■ **Written instruction**: Extend the sailing blog entries below by writing on from their final sentence, keeping the tone of the post about the Little Dipper Restaurant.

Friday, March 30, 2012

Cool New Blog Features

Okay, I just found these features to incorporate into the blog. You’ll find both at the bottom of the blog post, under the “Posted by” line. The first is “Labels”. This allows me to categorize each post according to content: Cruising, Boats, Nature, etc. In the right-hand sidebar is a cloud of labels, so if you want to look at posts in a particular category, just click on that word in the cloud. The size of the word indicates the relative number of posts in that category; the larger the number, the more posts. The second feature is “Location”. Click on this, and a map will pop up, showing you the location the blog refers to. Try it out!

Wednesday, March 28, 2012

Underwater Movie, But You Don’t Have To Watch It To Enjoy

Why? Try turning up the sound on your computer, closing your eyes and clicking on the start button (position your arrow over the start button first, unless you’re really bored and want to try to find it with your eyes closed). What exactly are you listening to? Humpback whales! We went snorkeling north of Pigeon Island, St. Lucia. The terrain was so-so. But we dove down and were surrounded by whale song. It was fantastic! I nearly passed out trying to see how long I could stay under. Sometimes you could hear it faintly from the surface, if you stayed real still and kept your ears underwater. But below – I kept expecting the whales to loom out of the distance, they sounded so close. It’s times like this that make all those dang floating-hydroid stings worth it.

Access the video at

Tuesday, March 27, 2012

Little Dipper Restaurant in Woburn, Grenada

Chris relaxing with a local Stag beer while we wait for lunch

We don’t go out to eat often, and when we do, it’s usually lunch at some local place. We try to avoid the typical marina/tourist places – they take too big a bite out of our budget. The great thing is, there are lots of places where you can get a delicious, inexpensive meal. In Grenada, I read about the Little Dipper Restaurant, which was perched on the hillside just above our anchorage (directions for cruisers: dinghy in to Whisper Cove, walk out to the main road, take a left and walk down the hill a ways). We went for lunch one day and enjoyed not only the spectacular view of Clarkes Court Bay, but also a huge plate of food—chicken, carrots/beans/squash medley, potatoes, salad, and breadfruit—for the reasonable price of $9 US each (which actually is more than we usually pay). The food was all fresh (we’ve gotten previously frozen veggies in some more expensive places) and prepared while we waited. We didn’t need dinner that night!

■ **Provided material**:
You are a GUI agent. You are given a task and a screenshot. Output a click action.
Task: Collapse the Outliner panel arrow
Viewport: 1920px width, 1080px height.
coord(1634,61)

■ **Result of the exercise**:
Mr Mac is anchored by the hilly island on the left

Well-Dressed Damsel

 A species of fish we see often while we’re snorkeling is the yellowtail damselfish (Microspathodon chrysurus). The juvenile is stunning; one to two inches long, deep blue in color with fluorescent blue spots. They virtually glow in dim light. With age, the spots fade until they’re only visible along the top of its head and back, and its tail turns bright yellow. They’re always something fun to look for when we’re underwater.


Wednesday, March 21, 2012

Exciting News in the Mr Mac Boathold!

It seems that the influence of our nautical lifestyle has been a boon for Chris’ writing. The fourth and final Scimitar Seas novel is at the publisher, and will be released this summer. These books have won a couple of national awards, and garnered acclaim for being “…refreshingly different” (as reviewed by Ed Greenwood, creator of the Forgotten Realms, for those of you familiar with Dungeons and Dragons). Check them out at

Now Chris has signed a contract for a pirate novel with Paizo.  In addition to putting out great products for role playing games, they also publish Pathfinder Tales, a line of books set in the Pathfinder world of Golarion. Chris will be joining a fine line-up of authors who have written Pathfinder Tales. We are so very excited!

Wednesday, March 7, 2012

Check out the New Website!

Background for new website. All the photos except for the schooner are ours!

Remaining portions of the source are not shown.